RECORDS FOR THE EXERCISE:

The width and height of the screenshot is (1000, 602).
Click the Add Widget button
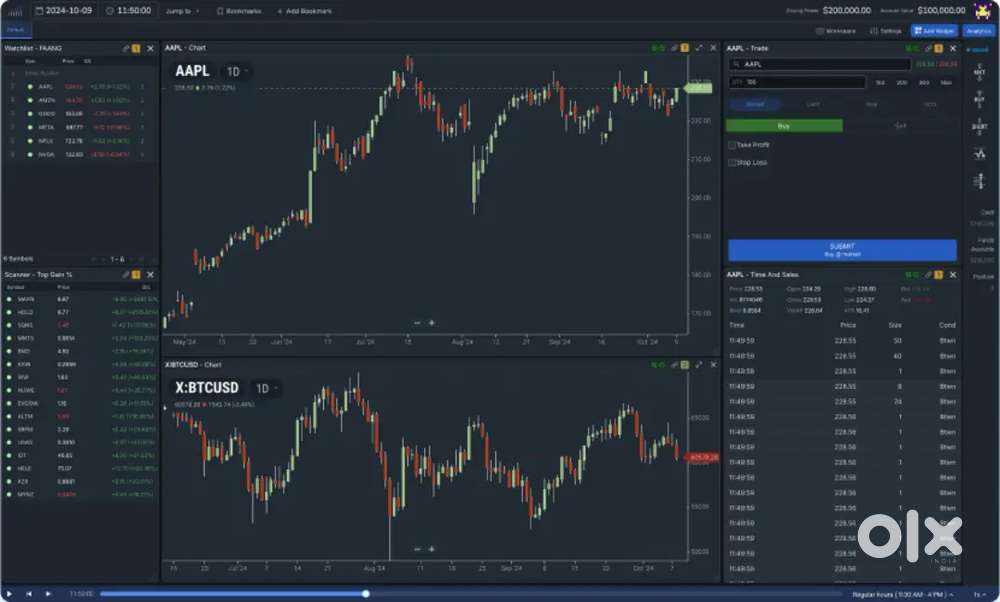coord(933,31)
---
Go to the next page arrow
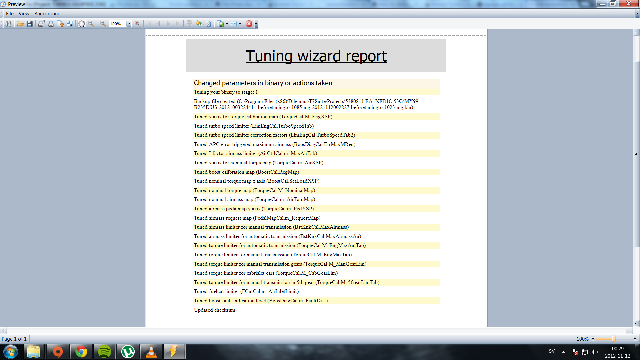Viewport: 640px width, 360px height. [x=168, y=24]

GOAL: Render the rows starting at the line that contains "The width and" and ending at the line that contains "coord(933,31)" as a two-column CSV with the headers instruction and location. Give one CSV line per row, with its text and its answer each in a single quoted field, line breaks replaced by spaces and the pictures omitted.

ANSWER:
instruction,location
"The width and height of the screenshot is (1000, 602). Click the Add Widget button","coord(933,31)"